Work instructions
Look through the data below and extract, unchanged, the lines from the one that contains "Where should I click to: Click the C" to the one that contains "Given: Click Affiliate", both included.
──────── Provided information ────────
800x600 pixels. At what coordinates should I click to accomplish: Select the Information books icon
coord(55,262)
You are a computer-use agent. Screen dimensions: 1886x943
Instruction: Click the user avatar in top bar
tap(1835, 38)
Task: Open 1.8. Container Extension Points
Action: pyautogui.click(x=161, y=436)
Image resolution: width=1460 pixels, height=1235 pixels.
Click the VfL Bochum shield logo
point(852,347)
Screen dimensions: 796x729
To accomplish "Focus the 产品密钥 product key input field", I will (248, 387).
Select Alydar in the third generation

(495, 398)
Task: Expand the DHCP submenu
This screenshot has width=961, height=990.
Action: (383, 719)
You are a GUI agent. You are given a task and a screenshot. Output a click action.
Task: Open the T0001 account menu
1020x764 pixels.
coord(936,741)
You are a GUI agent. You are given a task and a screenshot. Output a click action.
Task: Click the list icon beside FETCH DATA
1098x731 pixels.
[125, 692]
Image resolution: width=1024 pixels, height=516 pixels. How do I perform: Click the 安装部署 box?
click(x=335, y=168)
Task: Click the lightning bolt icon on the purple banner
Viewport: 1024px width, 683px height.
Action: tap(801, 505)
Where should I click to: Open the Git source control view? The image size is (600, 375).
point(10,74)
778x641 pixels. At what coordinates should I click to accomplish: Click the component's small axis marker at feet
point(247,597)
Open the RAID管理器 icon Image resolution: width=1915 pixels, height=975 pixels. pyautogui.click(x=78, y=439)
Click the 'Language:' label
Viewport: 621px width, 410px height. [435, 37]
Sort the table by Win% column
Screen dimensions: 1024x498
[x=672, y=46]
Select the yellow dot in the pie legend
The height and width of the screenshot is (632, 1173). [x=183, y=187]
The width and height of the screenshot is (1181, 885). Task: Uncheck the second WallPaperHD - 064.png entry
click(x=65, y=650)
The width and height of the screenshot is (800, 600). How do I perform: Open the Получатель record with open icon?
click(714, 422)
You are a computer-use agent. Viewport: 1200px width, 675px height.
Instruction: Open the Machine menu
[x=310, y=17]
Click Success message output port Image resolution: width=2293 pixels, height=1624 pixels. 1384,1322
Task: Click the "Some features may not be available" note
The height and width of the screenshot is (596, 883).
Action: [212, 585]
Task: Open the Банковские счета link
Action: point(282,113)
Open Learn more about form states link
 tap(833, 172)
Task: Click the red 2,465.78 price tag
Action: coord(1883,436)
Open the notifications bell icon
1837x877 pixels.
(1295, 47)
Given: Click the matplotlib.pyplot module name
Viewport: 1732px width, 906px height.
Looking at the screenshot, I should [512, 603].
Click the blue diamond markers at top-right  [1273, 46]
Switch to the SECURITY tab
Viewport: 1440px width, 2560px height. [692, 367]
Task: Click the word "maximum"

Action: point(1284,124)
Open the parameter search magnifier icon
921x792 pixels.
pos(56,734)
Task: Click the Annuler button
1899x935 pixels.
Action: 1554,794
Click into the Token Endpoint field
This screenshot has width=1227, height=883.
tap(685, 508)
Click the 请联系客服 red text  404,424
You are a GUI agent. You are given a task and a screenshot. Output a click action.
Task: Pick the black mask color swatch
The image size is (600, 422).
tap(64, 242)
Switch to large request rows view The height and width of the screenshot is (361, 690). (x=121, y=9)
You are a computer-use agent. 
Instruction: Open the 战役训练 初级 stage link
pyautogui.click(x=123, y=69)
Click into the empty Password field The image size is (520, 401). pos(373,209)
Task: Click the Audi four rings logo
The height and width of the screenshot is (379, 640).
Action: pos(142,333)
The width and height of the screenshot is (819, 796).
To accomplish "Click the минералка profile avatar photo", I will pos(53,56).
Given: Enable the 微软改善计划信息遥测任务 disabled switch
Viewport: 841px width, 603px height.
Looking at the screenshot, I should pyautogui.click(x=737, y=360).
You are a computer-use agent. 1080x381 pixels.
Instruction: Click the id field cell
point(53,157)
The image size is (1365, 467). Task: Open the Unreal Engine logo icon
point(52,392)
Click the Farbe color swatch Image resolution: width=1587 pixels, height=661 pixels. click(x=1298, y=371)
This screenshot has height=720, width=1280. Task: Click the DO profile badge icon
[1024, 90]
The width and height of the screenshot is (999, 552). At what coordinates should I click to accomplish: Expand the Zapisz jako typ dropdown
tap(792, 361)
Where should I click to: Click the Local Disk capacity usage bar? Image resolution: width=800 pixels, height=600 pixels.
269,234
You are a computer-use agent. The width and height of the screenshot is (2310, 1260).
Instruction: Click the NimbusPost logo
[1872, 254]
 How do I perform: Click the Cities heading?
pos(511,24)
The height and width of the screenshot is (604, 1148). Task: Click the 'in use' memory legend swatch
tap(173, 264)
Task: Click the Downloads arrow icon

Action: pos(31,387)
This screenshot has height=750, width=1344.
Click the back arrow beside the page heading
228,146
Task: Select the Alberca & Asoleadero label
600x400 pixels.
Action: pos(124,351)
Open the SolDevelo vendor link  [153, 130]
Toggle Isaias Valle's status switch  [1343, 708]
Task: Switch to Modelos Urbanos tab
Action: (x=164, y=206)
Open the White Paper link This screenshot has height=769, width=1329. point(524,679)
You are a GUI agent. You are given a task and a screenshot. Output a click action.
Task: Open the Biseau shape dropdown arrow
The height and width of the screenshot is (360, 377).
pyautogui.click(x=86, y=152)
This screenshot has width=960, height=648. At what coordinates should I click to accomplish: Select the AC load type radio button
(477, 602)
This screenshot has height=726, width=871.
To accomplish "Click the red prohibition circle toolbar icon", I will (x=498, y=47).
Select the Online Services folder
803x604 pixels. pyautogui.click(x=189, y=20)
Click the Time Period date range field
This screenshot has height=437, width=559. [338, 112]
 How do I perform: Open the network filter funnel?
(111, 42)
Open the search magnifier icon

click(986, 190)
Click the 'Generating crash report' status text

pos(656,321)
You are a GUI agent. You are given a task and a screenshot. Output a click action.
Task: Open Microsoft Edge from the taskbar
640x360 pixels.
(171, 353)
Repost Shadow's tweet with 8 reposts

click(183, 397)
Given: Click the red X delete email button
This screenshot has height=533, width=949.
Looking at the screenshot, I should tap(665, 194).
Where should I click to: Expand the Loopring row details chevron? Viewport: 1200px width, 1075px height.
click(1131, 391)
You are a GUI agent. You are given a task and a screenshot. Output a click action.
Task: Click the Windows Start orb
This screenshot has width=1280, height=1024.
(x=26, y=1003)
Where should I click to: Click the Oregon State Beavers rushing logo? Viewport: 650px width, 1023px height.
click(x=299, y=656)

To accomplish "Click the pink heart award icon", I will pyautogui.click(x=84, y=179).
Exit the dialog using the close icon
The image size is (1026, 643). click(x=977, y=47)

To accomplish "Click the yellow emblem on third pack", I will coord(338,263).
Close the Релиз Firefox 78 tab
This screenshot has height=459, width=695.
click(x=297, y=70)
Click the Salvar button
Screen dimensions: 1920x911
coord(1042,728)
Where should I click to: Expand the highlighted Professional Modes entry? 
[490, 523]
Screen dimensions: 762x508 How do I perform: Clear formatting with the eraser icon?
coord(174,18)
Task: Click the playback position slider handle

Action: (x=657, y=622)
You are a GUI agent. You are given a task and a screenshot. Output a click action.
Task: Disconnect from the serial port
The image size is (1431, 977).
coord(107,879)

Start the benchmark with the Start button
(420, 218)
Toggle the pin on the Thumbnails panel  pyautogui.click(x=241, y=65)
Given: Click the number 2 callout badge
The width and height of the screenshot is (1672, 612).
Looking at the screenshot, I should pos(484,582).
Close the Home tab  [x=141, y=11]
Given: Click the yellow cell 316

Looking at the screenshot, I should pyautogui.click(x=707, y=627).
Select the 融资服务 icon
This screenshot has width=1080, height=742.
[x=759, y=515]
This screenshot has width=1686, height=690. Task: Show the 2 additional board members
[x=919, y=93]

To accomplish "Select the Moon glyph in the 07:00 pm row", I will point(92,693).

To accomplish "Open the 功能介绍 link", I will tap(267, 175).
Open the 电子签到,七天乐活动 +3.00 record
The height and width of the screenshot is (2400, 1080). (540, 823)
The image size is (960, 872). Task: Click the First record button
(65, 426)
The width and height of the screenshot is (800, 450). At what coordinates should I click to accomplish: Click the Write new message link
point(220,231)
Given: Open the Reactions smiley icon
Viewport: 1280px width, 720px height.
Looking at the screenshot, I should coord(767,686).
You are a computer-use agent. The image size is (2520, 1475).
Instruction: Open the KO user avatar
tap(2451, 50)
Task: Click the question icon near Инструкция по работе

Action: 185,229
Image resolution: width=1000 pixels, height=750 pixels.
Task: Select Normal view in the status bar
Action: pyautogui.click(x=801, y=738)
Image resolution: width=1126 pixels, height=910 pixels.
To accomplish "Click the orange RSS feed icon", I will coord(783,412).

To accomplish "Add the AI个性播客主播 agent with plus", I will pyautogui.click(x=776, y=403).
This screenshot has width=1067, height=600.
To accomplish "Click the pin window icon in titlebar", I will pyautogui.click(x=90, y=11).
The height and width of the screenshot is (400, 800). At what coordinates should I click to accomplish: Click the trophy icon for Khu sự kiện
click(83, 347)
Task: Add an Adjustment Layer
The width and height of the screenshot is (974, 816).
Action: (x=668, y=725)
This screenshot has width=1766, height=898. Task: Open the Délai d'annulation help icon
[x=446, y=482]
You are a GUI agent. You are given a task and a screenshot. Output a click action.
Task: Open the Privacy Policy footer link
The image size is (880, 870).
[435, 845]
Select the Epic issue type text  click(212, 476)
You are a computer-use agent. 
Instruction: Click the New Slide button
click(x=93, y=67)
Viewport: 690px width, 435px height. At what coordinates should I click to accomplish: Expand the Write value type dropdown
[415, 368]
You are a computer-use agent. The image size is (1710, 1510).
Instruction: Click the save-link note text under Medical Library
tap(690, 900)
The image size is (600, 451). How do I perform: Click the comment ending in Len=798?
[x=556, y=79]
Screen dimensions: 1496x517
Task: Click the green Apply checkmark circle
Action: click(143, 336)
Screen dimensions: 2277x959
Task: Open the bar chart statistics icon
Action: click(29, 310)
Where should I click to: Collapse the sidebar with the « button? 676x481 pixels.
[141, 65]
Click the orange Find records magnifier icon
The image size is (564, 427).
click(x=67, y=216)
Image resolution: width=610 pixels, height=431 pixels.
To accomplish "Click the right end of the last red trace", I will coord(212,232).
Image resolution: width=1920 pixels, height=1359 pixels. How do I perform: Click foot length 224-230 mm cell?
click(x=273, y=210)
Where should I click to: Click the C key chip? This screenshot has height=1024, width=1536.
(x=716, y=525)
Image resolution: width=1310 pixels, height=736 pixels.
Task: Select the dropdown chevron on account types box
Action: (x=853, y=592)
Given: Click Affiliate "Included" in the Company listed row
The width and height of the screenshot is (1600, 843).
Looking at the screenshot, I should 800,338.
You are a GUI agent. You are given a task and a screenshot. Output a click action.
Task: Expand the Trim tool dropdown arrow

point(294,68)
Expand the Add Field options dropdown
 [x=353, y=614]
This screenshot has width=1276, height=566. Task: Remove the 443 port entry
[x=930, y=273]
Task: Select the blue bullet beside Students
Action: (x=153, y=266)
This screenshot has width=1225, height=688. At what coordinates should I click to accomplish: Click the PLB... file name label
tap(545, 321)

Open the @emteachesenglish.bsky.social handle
────────
Exercise result
Where should I click to: Click the C key chip? This screenshot has height=1024, width=1536.
(x=716, y=525)
Image resolution: width=1310 pixels, height=736 pixels.
Task: Select the dropdown chevron on account types box
Action: (x=853, y=592)
Given: Click Affiliate "Included" in the Company listed row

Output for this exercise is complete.